Do you know Halma? Apparently it is called Chinese checkers in English, yet in Germany the field has the form of a star and you can play it with two or three playes. It’s a game that has always been played at home, my parents play it especially in winter, when there is nothing to do outside.
Chrismass lasts in Germany until the 26th, and it’s been a pretty particular Chrismass this year. Since I didn’t have my car, and since I've still been busy testing out the bug-fix-repair-software using the Windows 98-PC of my parents without X-server, since I've been writing this thesis report on a German keyboard, I spent the whole Chrismass with my parents or at home. Normally I am driving around, visiting my cousins, friends who are visiting their parents as well etc. My parents also did not went to visit other parts of the family. It’s been nice actually. I think the atmosphere between my parents and me has never been so relaxed than this year, like we manage finally to respect each other as we are.
So we played Halma these evenings. Yesterday I was playing as always, rather reactively, just trying to make always the best moves. Today, I finally started to think! I considered how to build roads to move my tokens more efficiently – I won all the games. Yet I didn’t even start thinking how to hamper the moves of my father or cut back my mother. I like this game!
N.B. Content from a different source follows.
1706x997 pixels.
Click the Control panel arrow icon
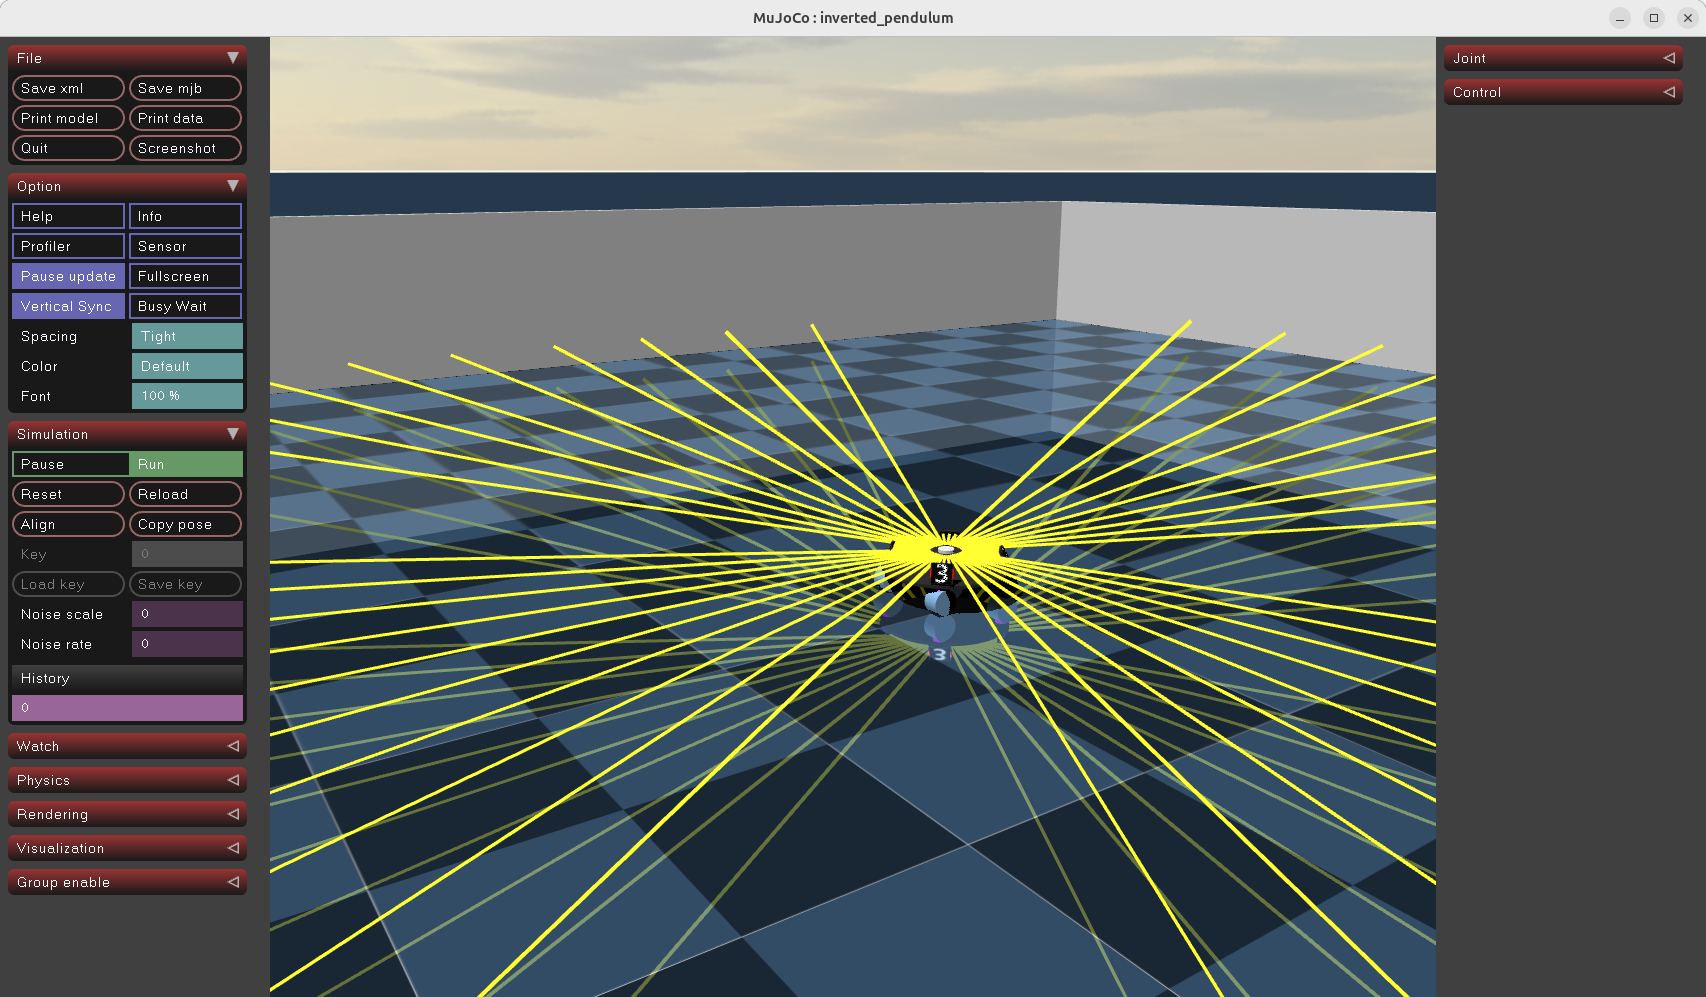[x=1668, y=92]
Being tired of too much thinking, we started to play dices. Yes, I know, that with some probably very basic knowledge of statistics, I should be able to optimize my chances of winning. But I don’t. I lost every game. No, I am not among the lucky ones. One gets most points, if all the five dices have the same number with at most three strokes. I got it only during the last game, when my father already stopped playing, but then twice!Following the rules, the second "five in a row", counted in my case only 5 instead of 50 points. So much about good luck and gaussian distributions.